Zoom's upgrade responds, partly, to workplace preference. Seven in 10 workers whose employers offer flexible work policies say they intend to adopt a hybrid model, according to data from Mercer. The move is also trying to grab executive attention, as PwC found nearly half of tech leaders plan to enable tech solutions to enable effective hybrid work.
Workers start their days with email or collaboration tools such as Microsoft Teams or Slack, but now Zoom is attempting to push its technology to the forefront of the daily experience, according to Carrie Marshall, CEO of Talk Social to Me.
"By combining the digital and physical components of work with this new hot desking capability, Zoom is hoping to become the default starting point and hub for the workday regardless of where someone sits on any given day," said Marshall in an email.
Employees are getting tired of video conferencing tools, following 18 months of continual use. It's one of the headwinds providers will contend with as they roll out new solutions.

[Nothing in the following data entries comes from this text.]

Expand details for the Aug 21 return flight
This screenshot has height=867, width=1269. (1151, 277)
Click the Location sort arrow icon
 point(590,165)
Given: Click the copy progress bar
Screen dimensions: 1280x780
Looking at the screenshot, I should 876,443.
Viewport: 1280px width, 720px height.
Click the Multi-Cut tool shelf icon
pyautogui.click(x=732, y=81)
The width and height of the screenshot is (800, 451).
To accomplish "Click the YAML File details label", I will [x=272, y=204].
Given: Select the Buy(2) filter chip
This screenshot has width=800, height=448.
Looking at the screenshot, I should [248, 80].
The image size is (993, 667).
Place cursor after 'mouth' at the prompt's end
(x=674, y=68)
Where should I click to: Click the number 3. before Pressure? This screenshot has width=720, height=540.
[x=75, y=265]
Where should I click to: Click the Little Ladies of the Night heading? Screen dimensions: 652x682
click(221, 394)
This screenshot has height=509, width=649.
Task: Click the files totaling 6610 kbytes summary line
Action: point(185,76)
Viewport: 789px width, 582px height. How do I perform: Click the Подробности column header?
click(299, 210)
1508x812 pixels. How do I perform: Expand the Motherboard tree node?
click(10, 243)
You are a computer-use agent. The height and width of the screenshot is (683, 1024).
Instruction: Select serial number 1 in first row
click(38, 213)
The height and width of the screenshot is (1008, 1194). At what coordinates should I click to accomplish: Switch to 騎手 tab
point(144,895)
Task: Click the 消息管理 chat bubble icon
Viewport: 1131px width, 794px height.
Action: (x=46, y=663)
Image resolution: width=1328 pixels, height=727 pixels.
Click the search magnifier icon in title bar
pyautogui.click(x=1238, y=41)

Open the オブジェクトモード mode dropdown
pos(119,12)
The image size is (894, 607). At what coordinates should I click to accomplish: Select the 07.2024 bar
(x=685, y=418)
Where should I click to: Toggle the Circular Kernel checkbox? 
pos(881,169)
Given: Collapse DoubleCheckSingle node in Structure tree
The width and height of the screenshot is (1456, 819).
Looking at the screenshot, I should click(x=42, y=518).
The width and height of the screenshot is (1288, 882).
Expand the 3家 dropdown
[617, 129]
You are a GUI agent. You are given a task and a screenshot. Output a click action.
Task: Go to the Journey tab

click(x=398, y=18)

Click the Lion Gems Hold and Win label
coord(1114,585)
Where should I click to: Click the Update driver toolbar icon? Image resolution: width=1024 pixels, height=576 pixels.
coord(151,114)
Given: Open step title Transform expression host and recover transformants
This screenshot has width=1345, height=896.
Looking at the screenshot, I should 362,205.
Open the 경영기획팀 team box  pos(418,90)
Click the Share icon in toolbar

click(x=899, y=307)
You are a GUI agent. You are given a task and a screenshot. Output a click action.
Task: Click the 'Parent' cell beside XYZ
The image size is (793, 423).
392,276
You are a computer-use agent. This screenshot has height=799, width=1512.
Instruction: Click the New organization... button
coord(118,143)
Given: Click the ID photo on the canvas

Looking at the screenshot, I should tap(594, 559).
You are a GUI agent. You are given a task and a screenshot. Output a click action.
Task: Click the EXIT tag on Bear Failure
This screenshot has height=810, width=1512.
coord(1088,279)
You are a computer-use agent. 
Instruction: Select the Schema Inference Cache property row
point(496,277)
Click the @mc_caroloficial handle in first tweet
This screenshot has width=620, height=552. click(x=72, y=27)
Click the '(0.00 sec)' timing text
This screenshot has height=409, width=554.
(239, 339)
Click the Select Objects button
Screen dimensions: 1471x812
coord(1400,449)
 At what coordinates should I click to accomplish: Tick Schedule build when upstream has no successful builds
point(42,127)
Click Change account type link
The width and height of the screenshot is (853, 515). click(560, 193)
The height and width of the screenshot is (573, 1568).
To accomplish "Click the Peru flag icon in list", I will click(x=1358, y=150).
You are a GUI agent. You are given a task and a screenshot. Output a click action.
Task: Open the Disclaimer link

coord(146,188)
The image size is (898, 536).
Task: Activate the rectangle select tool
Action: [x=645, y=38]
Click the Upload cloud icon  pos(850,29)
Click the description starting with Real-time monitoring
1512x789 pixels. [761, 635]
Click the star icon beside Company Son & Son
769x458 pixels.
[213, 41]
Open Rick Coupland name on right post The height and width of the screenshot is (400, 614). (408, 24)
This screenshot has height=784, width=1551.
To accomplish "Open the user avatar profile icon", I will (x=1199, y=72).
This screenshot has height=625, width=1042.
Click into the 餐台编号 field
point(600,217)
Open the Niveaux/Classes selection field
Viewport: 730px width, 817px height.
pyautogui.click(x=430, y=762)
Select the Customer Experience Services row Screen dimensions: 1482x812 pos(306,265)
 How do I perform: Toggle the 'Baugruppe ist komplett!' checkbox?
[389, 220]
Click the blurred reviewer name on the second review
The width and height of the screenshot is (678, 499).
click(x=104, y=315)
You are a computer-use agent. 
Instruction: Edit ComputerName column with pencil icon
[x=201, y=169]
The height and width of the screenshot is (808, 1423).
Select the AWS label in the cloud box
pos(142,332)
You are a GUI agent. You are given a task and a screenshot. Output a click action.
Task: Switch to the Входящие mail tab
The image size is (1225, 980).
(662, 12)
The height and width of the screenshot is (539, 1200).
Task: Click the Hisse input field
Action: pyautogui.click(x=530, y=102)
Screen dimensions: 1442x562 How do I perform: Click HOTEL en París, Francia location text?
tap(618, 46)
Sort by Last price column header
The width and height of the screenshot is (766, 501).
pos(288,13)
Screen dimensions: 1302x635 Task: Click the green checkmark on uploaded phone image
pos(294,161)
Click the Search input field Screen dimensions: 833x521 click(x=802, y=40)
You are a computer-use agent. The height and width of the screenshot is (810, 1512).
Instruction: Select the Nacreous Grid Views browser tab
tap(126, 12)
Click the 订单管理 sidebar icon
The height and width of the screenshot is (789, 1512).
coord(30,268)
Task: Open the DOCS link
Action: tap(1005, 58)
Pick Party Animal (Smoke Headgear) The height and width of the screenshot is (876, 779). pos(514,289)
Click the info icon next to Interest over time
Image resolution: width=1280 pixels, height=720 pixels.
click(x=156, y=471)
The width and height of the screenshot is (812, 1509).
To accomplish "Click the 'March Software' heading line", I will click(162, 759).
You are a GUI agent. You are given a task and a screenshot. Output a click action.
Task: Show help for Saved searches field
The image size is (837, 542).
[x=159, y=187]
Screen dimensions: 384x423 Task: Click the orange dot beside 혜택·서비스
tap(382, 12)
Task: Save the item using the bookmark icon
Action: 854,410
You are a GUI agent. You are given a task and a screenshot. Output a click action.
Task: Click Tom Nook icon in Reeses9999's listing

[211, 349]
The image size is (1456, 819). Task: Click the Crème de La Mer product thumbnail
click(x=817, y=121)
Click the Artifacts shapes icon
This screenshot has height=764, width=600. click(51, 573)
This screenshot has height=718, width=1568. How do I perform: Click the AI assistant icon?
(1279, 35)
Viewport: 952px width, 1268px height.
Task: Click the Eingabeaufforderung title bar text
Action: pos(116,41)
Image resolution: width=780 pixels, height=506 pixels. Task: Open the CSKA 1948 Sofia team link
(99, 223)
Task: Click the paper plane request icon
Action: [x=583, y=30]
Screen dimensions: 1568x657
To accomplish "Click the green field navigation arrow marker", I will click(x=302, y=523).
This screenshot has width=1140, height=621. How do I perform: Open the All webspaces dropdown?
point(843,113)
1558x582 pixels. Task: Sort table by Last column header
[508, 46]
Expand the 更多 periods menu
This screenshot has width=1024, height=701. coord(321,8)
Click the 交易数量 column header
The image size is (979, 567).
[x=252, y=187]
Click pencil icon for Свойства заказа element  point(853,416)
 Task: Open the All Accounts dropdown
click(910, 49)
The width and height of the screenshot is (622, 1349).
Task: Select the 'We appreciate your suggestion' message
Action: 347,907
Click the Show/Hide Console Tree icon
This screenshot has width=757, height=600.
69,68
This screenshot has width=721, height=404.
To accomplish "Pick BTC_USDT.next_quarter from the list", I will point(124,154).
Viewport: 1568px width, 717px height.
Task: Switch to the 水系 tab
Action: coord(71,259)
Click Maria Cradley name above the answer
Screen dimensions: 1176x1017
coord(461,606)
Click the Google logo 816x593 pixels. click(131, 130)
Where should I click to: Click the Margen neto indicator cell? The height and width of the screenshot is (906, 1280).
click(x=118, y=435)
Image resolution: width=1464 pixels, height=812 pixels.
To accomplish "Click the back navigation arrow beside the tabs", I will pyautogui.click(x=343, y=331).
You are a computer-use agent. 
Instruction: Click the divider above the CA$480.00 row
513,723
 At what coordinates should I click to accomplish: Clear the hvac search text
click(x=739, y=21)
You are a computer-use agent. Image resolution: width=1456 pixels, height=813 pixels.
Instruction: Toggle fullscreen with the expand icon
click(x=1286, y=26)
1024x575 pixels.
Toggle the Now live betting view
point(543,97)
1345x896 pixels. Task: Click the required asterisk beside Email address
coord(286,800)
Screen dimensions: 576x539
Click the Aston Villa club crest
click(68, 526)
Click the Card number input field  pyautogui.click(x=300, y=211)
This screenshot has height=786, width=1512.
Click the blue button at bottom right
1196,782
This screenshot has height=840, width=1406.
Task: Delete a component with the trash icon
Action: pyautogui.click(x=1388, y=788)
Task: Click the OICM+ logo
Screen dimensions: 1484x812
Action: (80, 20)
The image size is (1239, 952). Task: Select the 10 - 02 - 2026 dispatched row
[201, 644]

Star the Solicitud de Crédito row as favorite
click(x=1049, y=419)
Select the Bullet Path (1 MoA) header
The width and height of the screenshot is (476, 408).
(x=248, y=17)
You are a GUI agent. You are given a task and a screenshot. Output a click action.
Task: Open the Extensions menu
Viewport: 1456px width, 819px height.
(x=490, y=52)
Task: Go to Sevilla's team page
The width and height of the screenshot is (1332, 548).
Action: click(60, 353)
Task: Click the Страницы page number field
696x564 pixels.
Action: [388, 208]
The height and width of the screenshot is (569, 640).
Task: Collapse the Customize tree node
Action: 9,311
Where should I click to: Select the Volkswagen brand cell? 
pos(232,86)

But "if integrated apps and the new experience aren't useful or sticky enough, this new solution might simply be used as video-enabled Zoom rooms, which isn't anything new," said Marshall. "The workforce is already fatigued with too many digital tools, so Zoom's experience needs to be compelling enough to change entrenched habits."
Hot desking isn't Zoom's first move addressing a hybrid work world. Earlier this year, Zoom rolled out several updates to its products, such as touchless capabilities in its Zoom Rooms offering, aimed at accommodating workers in-person and remotely.